With the threat of a statewide teachers strike looming, the Oklahoma Education Association (OEA) wants $10,000 teacher pay raises over three years, but says it is up to the Legislature to come up with revenue sources.
The Tulsa World reports that teachers union has set April 2 as a walkout date if lawmakers have not acted.
The union says its proposed teacher pay raise, pay increases for support personnel and increased common education funding would cost $812 million in fiscal year 2019.
The proposal calls for a $6,000 increase in year one and an additional $2,000 in years two and three.
"We cannot — no, we will not allow our students to go without any longer," OEA president Alicia Priest says. "If the Legislature doesn't pass $6,000 teacher pay raises and necessary revenue to pay for them, on April 2, OEA is calling on every Oklahoma teacher to leave their classroom and come to Capitol."
Schools will stay closed "until we get what we are asking for," Priest says. “Our members have been loud and clear about their anger and frustration to the Legislature’s inaction and their need to act collectively earlier, and we are calling on the Legislature to abide by their statutory requirement for an education budget by April 1."
Senate President Pro Tem Mike Schulz says a $10,000 pay raise right now “is very unrealistic.”

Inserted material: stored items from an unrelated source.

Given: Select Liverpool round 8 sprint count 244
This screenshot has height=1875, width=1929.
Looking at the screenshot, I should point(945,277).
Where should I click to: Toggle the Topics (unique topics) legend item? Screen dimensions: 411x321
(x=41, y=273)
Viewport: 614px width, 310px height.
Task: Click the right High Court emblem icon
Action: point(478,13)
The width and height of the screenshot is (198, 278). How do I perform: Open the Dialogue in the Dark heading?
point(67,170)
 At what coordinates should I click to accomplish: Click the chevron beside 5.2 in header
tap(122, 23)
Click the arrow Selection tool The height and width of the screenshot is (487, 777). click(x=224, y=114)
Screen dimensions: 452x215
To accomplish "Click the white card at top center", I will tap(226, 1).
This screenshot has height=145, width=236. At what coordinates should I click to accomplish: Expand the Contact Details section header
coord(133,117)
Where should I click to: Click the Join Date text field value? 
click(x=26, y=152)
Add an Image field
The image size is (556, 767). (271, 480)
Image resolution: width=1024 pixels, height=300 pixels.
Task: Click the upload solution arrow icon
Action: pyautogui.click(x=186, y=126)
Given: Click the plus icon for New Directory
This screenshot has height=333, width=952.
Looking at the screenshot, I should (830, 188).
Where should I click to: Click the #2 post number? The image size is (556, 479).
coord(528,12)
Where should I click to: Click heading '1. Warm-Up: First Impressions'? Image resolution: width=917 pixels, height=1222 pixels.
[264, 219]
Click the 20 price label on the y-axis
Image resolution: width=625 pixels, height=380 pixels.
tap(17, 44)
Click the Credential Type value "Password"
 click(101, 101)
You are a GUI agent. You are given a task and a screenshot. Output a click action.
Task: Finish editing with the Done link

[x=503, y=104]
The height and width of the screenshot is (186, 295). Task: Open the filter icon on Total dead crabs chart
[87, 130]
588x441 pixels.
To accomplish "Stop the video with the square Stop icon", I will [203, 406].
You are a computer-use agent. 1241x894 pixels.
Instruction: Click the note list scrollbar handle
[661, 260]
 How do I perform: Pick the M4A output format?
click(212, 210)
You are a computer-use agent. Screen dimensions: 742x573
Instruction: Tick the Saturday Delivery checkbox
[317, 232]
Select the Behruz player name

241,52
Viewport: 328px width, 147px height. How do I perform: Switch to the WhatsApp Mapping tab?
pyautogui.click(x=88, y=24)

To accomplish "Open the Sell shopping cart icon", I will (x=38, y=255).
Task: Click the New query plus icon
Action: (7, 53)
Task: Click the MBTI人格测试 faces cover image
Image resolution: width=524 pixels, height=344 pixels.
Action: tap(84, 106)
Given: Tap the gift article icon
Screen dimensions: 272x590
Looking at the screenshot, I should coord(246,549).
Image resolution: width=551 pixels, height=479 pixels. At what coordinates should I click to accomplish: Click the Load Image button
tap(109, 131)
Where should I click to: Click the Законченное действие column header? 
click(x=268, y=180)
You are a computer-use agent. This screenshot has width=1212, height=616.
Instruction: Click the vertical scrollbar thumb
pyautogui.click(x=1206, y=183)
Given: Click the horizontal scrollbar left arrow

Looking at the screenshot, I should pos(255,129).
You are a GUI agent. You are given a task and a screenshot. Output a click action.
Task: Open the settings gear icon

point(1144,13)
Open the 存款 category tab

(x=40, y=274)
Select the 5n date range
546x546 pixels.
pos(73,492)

It would cost about $600 million in additional revenue, Schulz says. “I think $5,000 is attainable over the course of the next year,” he says.
CNN reports that Oklahoma is ranked 49th in the nation in teacher salaries, according to a 2016 study by the National Education Association. The average elementary school teacher makes $41,150, middle school teachers earn $42,380 and high school teachers make $42,460, according to a 2016 report from the Bureau of Labor Statistics.
The OEA says teachers have not received a raise since 2008. The state's education budget has been cut by about 28 percent over the last 10 years.
The salary increases sought by Oklahoma teachers come on the heels of a statewide teachers strike in West Virginia seeking better pay and benefits. After nine days of canceled classes, the West Virginia legislature approved a 5 percent pay hike for teachers earlier this week.